By Marcy Stamper
Okanogan County will get $3 million for roads, schools and fire prevention, money the federal government pays to compensate counties for a loss of income from logging on federal lands. Half of the money is for this year, and half is an overdue payment for last year.
After a two-year delay that allowed the program to expire, Congress reauthorized the payments, known as the Secure Rural Schools and Community Self-Determination Act (SRS) last week. The SRS allocation was attached to the so-called doc-fix legislation that adjusts Medicare reimbursements to doctors. All but a handful of lawmakers in both the House and Senate approved the bill. President Obama signed it into law Thursday (April 16).
Okanogan County has used the SRS money to help pay for schools and roads since the program was enacted in 2000 after logging on federal lands declined substantially. The last payments in 2013 brought the county $757,000 for schools and the same amount for roads, plus another $71,000 for wildfire protection and search and rescue, according to County Treasurer Leah Mc Cormack.
When the supplemental SRS program expired in 2014, the payments reverted to a 1908 law that gave states just one-fourth of actual timber revenue. Under that formula, Okanogan County would have received only $214,000, instead of the $1.5 million, according to the National Association of Counties (NACo).

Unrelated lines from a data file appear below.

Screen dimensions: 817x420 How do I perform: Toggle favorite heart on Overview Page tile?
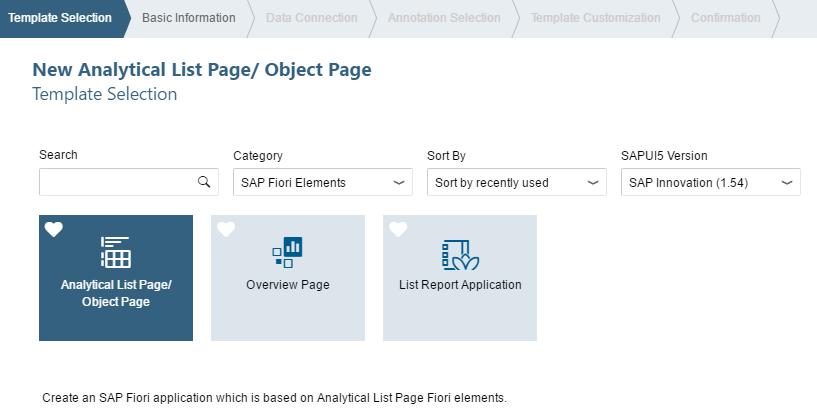pos(226,229)
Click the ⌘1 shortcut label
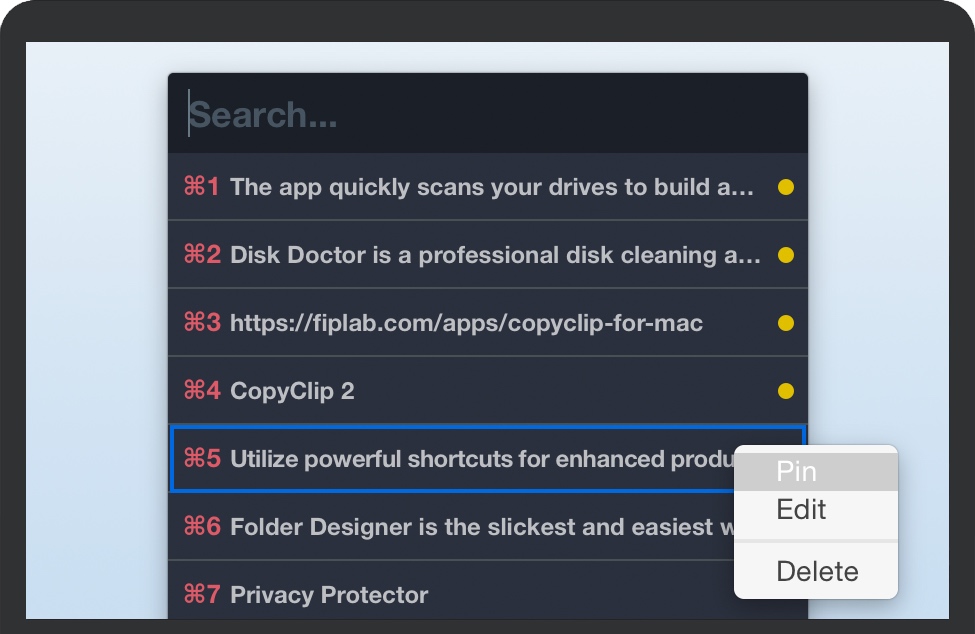Screen dimensions: 975x634 [202, 187]
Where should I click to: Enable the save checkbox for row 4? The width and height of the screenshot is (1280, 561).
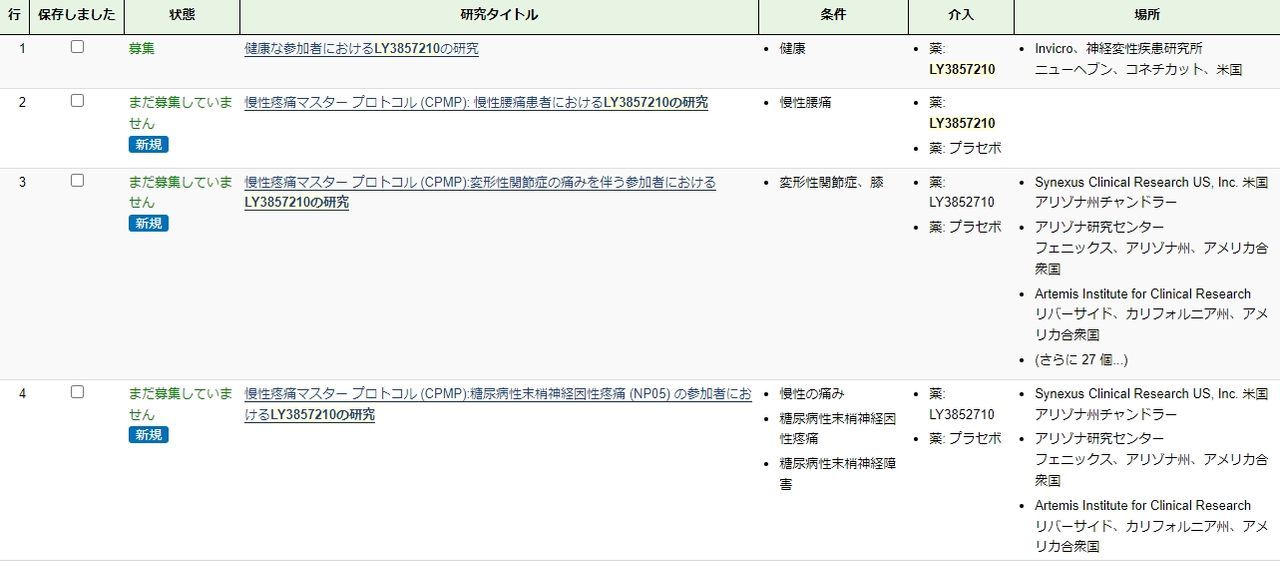[77, 392]
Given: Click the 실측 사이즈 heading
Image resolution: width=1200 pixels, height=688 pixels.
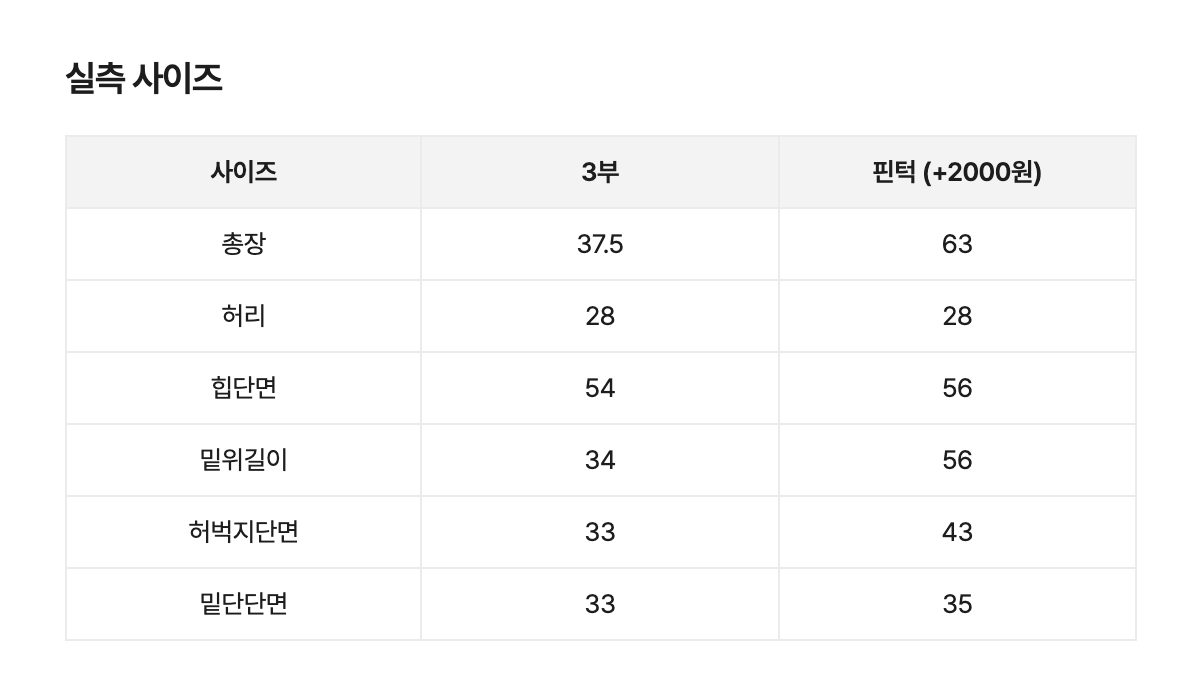Looking at the screenshot, I should (144, 78).
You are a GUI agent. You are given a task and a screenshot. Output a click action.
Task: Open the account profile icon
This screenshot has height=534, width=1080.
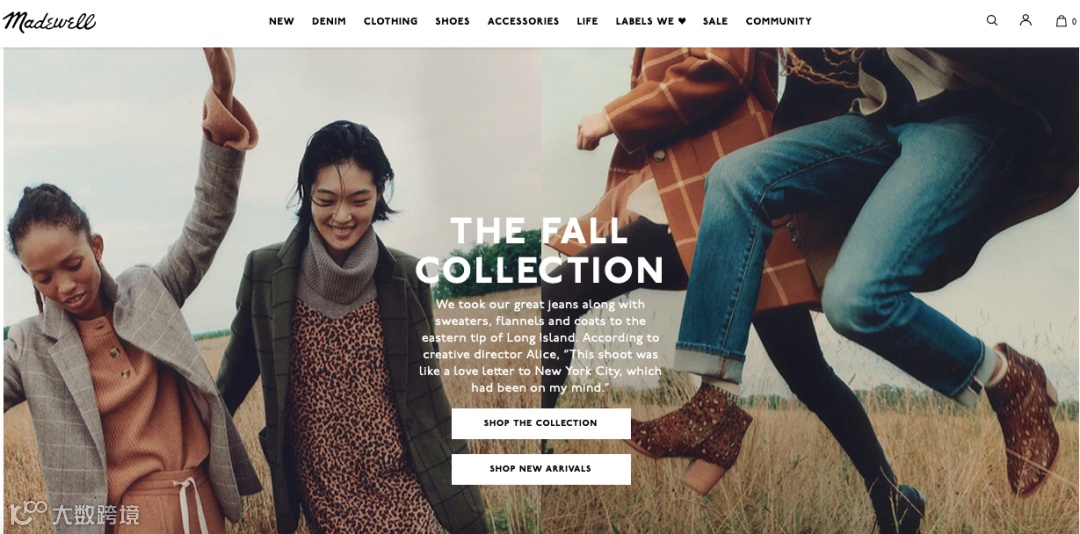1026,20
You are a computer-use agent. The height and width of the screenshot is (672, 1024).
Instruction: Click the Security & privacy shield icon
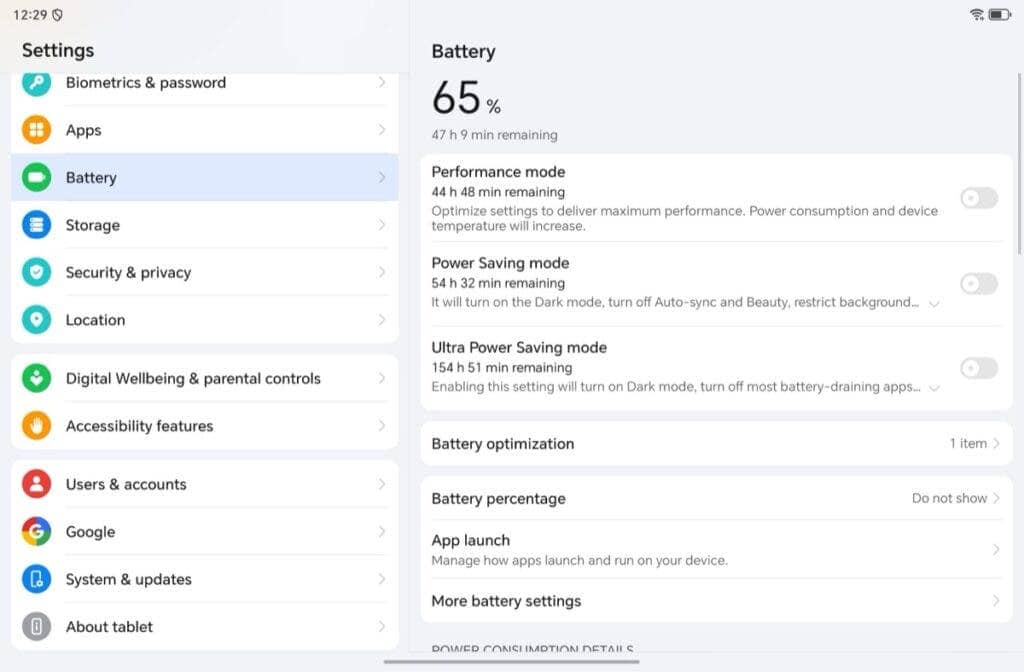[37, 272]
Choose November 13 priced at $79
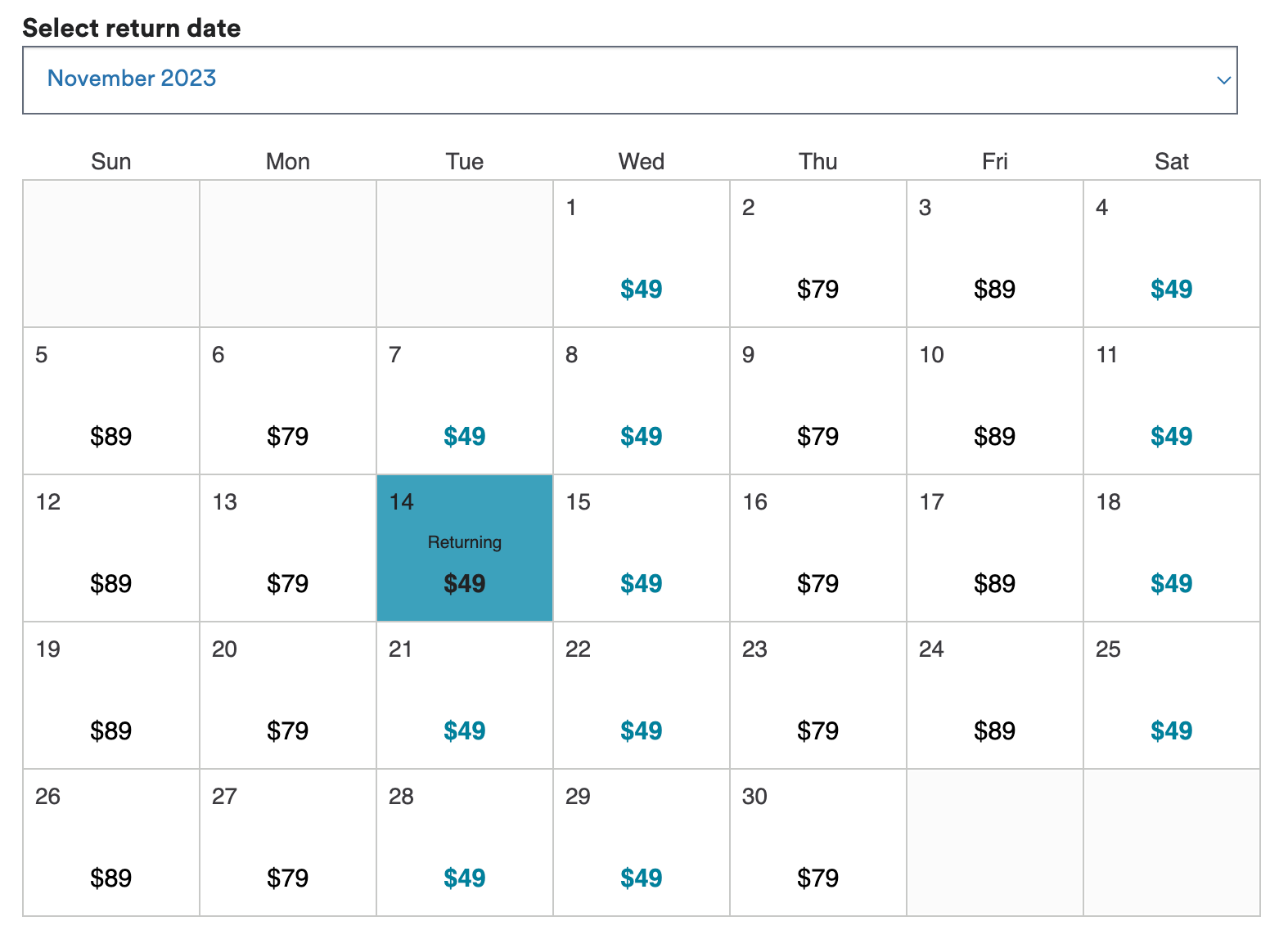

In fact, the entire state of Washington was due just $2.14 million for fiscal year 2014, as opposed to almost $19 million the previous year, according to the chief of the U.S. Forest Service, who notified the state of the reduced payments.
Not guaranteed
Lobbying of Congress by advocates for counties that rely on this money has been an annual event and, even with the reauthorization, the funding is not guaranteed beyond fiscal year 2015.
“The current situation leads to uncertainty and frustration for local governments and funding complications each and every funding cycle,” the executive director of the Western Governors’ Association told Congress in March.
In fact, the original SRS law was drafted so that the amount decreases each year, with the idea that Congress would find another solution to replace timber revenues, according to Brian Namey, director of media relations for NACo. The allocation just approved by Congress is a 5-percent reduction from the 2013 amount, according to the Western Governors’ Association.
More than 720 counties in 41 states — encompassing 4,000 school districts — receive SRS funding.
The new SRS provisions require the federal government to make payments to the counties within 45 days after the law goes into effect.
A similar federal program known as Payments in Lieu of Taxes (PILT), which compensates counties for nontaxable federal lands but is not explicitly connected with timber revenues, was reauthorized last year. Okanogan County will receive $2.3 million in PILT money.
More money for fire prevention
SRS also funds part of the Firewise Communities program, through which the Okanogan Conservation District provides education and assessments to help landowners create defensible space.
With exceptionally high interest in these assessments after the Carlton Complex Fire, the Conservation District had already spent all its Firewise money last year, according to Kirsten Cook, education and outreach coordinator for the district. The SRS money supports Cook’s site visits to advise people about fire risks and prevention around their homes.